Consommation Les arguments de chaque camp
NON, les entreprises
ne créent pas de besoins
La Presse
Pour le professeur de marketing Jean-François Guertin, à l’Université de Sherbrooke, il ne fait pas de doute que tous les besoins se trouvent dans la fameuse pyramide de Maslow et qu’aucune entreprise, aussi brillante soit-elle, ne peut en rajouter. Avec leurs inventions, elles ne font que répondre à ces besoins universels qui demeurent toujours les mêmes, peu importent le pays et la décennie. Le téléphone cellulaire, par exemple, répond notamment à un besoin de sécurité, sur la route ou pour savoir où se trouve notre enfant. « On veut que les ados nous appellent, mais il n’y a plus de cabines téléphoniques ! Est-ce que c’est le marketing qui a créé le besoin des cellulaires ou c’est Bell en enlevant ses cabines ? »

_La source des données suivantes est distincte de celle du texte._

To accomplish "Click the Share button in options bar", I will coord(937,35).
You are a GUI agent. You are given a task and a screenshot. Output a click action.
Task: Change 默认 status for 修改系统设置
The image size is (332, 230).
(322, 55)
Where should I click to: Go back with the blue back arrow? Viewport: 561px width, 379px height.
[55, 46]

« Les gens de marketing ne diront jamais qu’il créent des besoins. Mais c’est clair qu’ils insistent sur la prévalence des besoins. Ils essaient de diriger les consommateurs vers ça et de leur vendre une solution magique », résume Frank Pons, professeur de marketing à l’Université Laval. Les publicités de téléphone intelligent misent sur le besoin d’appartenance à un groupe, celles qui vantent les mérites d’une paire d’espadrilles de course ultra-performante, sur le besoin d’accomplissement, donne-t-il en guise d’exemple. « On ne crée pas le besoin d’accomplissement, mais on met le paquet pour dire que c’est important. »
Une invention de toute évidence non essentielle peut en revanche répondre à des besoins qui eux, le sont, croit Jean-François Guertin. L’achat d’un enregistreur numérique personnel, par exemple, « peut répondre à des motivations très nobles comme celle de passer plus de temps avec ses enfants les soirs de semaine ». Il donne aussi l’exemple de certaines applications pour téléphones intelligents qui permettent aux gens d’être en forme, en santé. Et le système OnStar, dans les véhicules, qui répond au besoin (fondamental) de sécurité.

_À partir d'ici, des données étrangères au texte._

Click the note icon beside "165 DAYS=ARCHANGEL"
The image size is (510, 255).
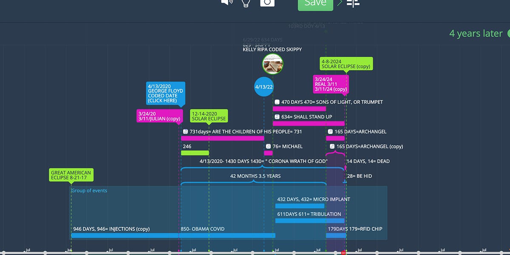tap(330, 132)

« Il faut toujours remplir un besoin, sinon, ça ne fonctionnera pas. Tu ne peux pas créer des besoins artificiels. Les gens ne sont quand même pas débiles ! », dit Pierre Blanchard, qui a inventé 200 produits dans sa vie. Mécanicien de formation, il a surtout créé des modes de transport (vélo de montagne avec suspension, BBmobile) des objets motorisés (Gerontonolit) et de la machinerie pour des usines. « Répondre à un besoin, c’est la motivation d’un inventeur. C’est la base. Même que pour avoir le droit de déposer un brevet, il faut que ce que ton produit réponde à un besoin. »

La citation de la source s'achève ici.